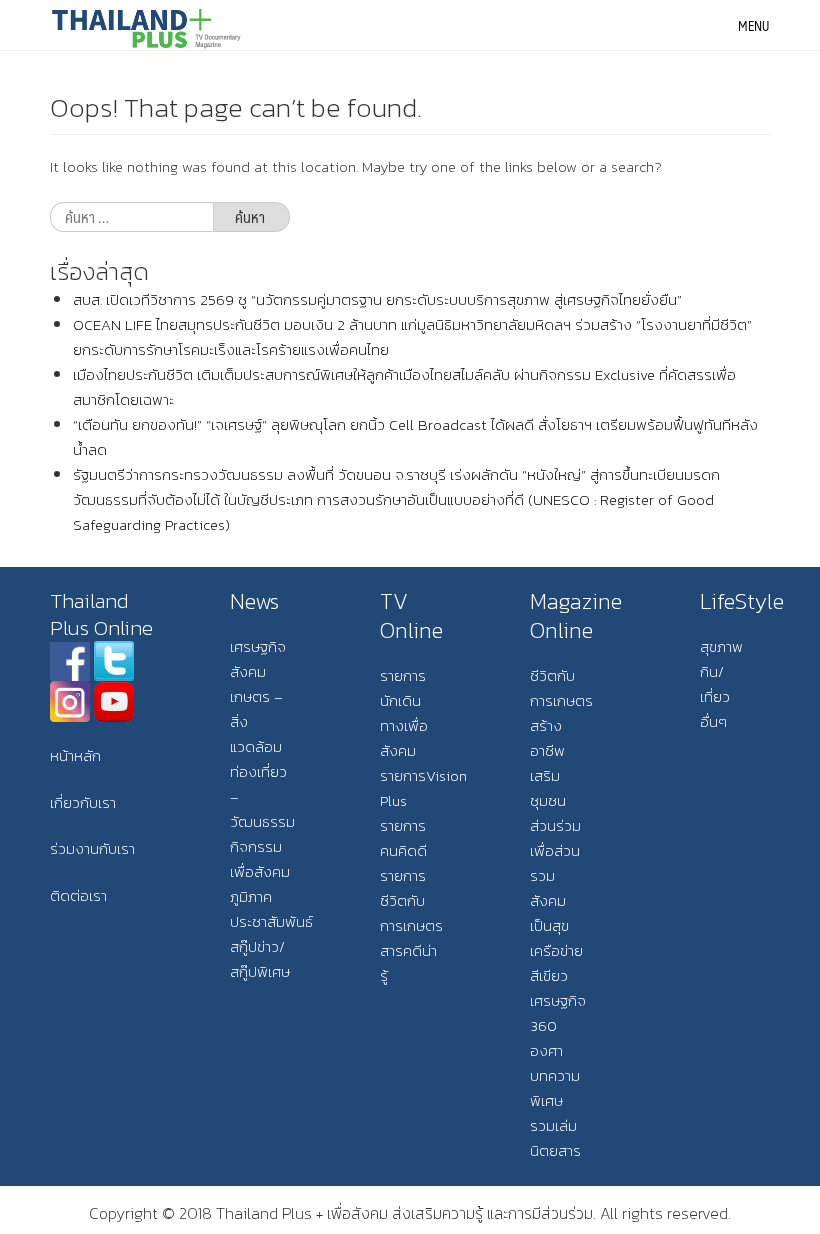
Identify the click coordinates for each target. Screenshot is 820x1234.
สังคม (248, 671)
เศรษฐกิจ (258, 646)
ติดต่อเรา (78, 895)
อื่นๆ (713, 721)
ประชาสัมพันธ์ (271, 921)
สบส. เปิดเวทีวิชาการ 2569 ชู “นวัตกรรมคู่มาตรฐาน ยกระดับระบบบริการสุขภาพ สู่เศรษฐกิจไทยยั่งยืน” (377, 299)
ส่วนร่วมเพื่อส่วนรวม (555, 850)
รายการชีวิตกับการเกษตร (411, 900)
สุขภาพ (721, 646)
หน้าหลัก (75, 755)
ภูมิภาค (251, 896)
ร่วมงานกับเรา (92, 848)
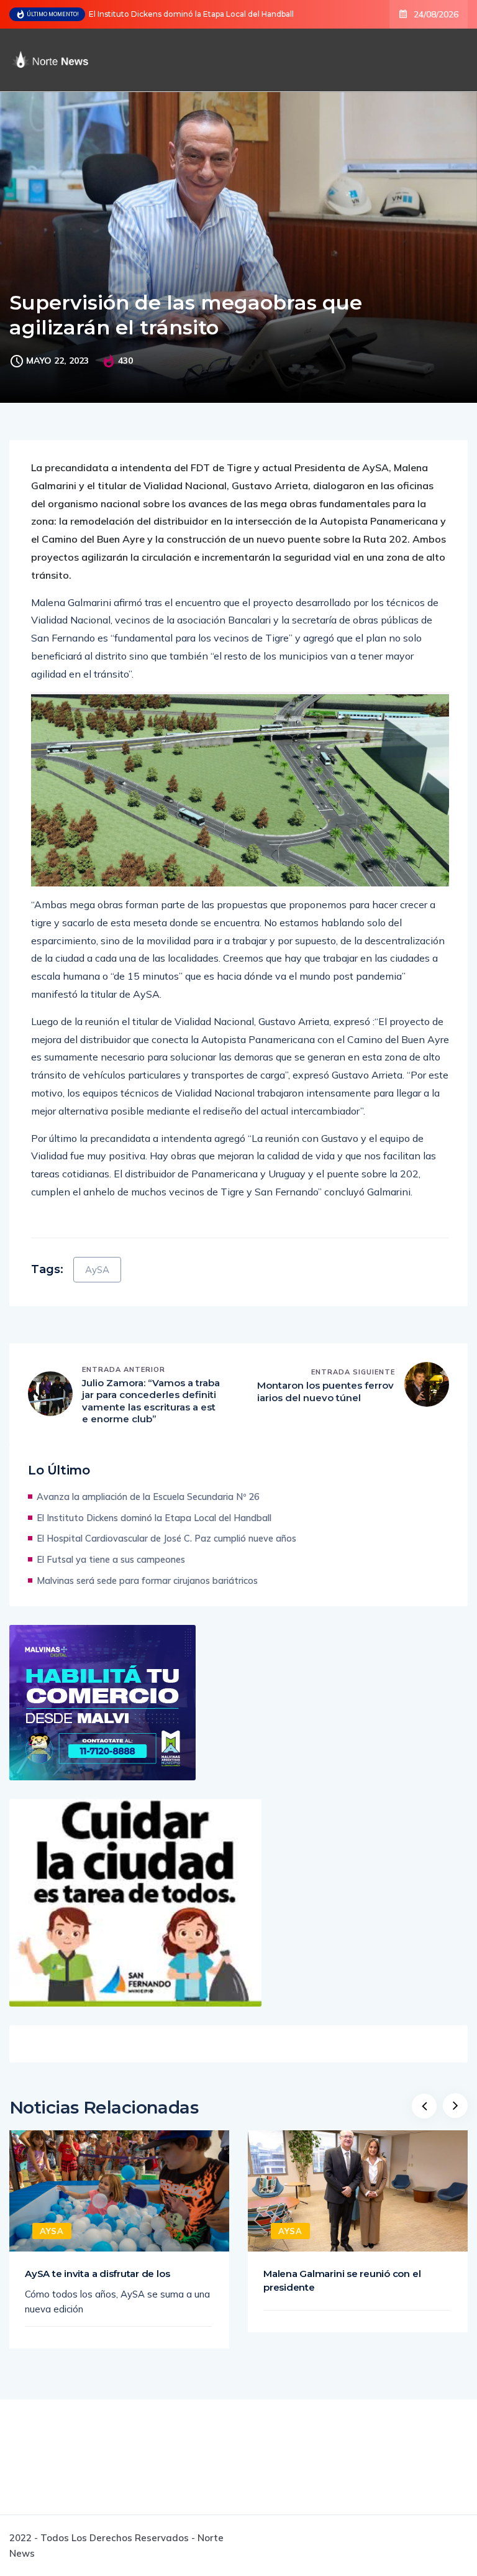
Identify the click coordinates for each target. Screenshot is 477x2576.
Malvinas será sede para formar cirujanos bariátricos (147, 1580)
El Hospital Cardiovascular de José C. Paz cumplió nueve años (166, 1538)
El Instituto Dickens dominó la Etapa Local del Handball (191, 14)
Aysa (52, 2231)
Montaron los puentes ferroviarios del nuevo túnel (325, 1391)
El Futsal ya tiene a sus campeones (111, 1559)
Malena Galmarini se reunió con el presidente (341, 2280)
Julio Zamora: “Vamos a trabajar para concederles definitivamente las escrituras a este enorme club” (151, 1401)
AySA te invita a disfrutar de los (97, 2273)
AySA (97, 1270)
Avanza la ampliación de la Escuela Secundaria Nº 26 (148, 1496)
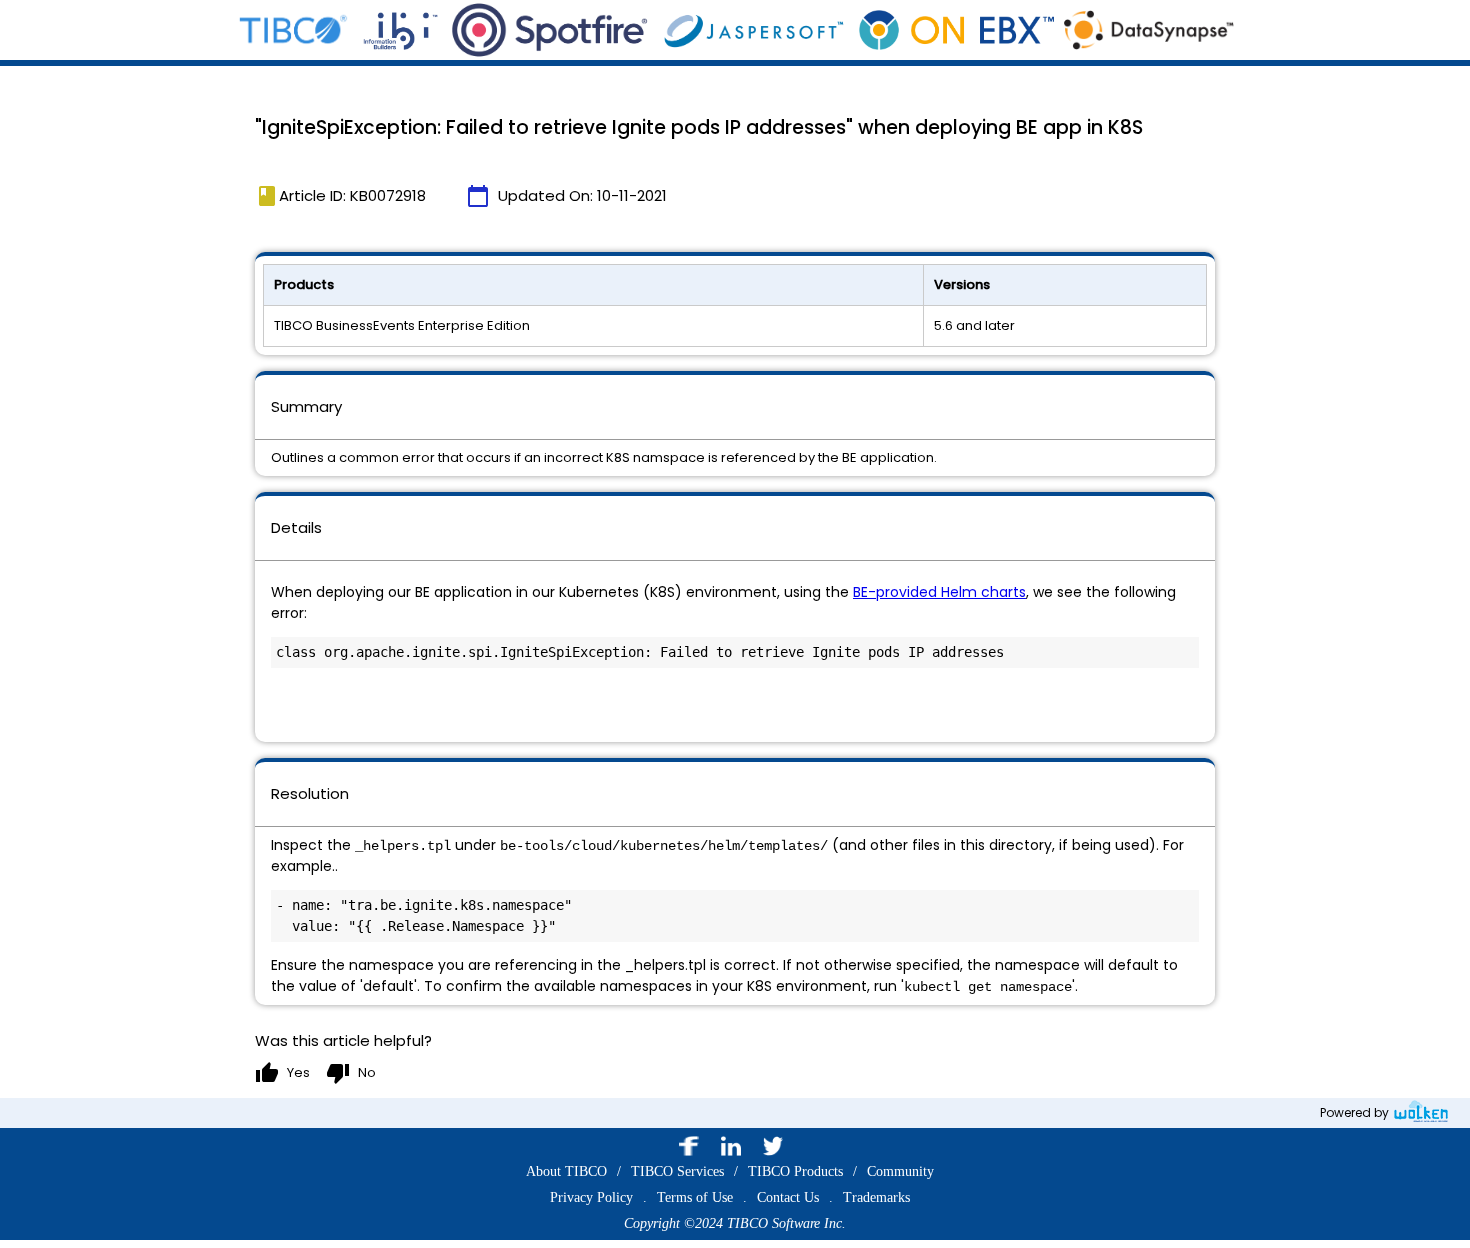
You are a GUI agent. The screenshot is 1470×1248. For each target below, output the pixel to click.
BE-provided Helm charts (939, 592)
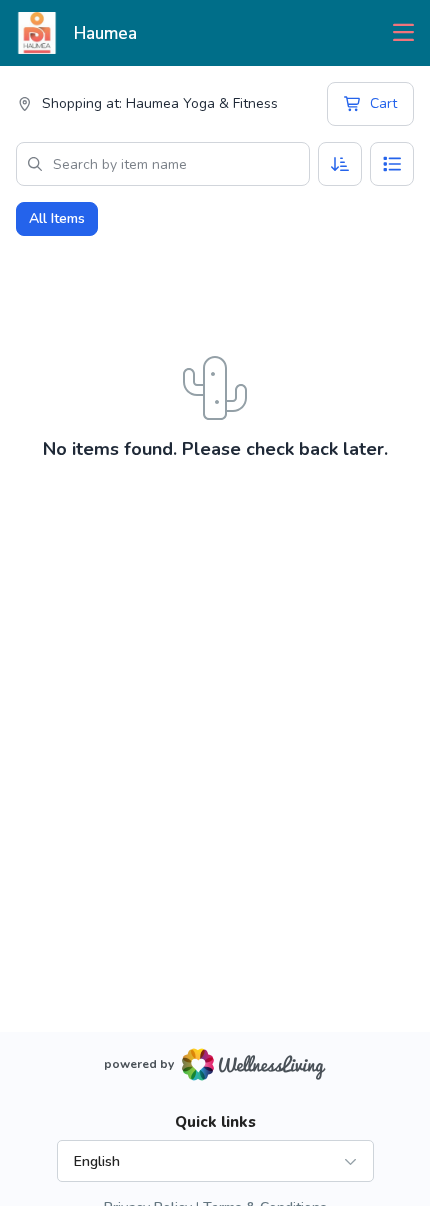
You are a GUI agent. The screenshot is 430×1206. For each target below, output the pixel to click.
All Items (57, 218)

[REQUIREMENT]
In the records above, find the line with "เศรษฐกิจ (258, 646)" and copy from it through the last line exactly, without the pictures.

[ANSWER TO THIS EXERCISE]
เศรษฐกิจ (258, 646)
ติดต่อเรา (78, 895)
อื่นๆ (713, 721)
ประชาสัมพันธ์ (271, 921)
สบส. เปิดเวทีวิชาการ 2569 ชู “นวัตกรรมคู่มาตรฐาน ยกระดับระบบบริการสุขภาพ สู่เศรษฐกิจไทยยั่งยืน” (377, 299)
ส่วนร่วมเพื่อส่วนรวม (555, 850)
รายการชีวิตกับการเกษตร (411, 900)
สุขภาพ (721, 646)
หน้าหลัก (75, 755)
ภูมิภาค (251, 896)
ร่วมงานกับเรา (92, 848)
Identify the click coordinates for each target. Screenshot is 477x2576.
Malvinas será sede para formar cirujanos bariátricos (147, 1580)
El Hospital Cardiovascular de José C. Paz cumplió nueve años (166, 1538)
El Instituto Dickens dominó la Etapa Local del Handball (191, 14)
Aysa (52, 2231)
Montaron los puentes ferroviarios del nuevo túnel (325, 1391)
El Futsal ya tiene a sus campeones (111, 1559)
Malena Galmarini se reunió con el presidente (341, 2280)
Julio Zamora: “Vamos a trabajar para concederles definitivamente las escrituras a este enorme club” (151, 1401)
AySA te invita a disfrutar de los (97, 2273)
AySA (97, 1270)
Avanza la ampliación de la Escuela Secundaria Nº 26 (148, 1496)
You are a GUI agent. The screenshot is 1470×1248. For each target below, output the pixel to click.
BE-provided Helm charts (939, 592)
You are a GUI agent. The screenshot is 430×1206. For each target below, output the pixel to click.
All Items (57, 218)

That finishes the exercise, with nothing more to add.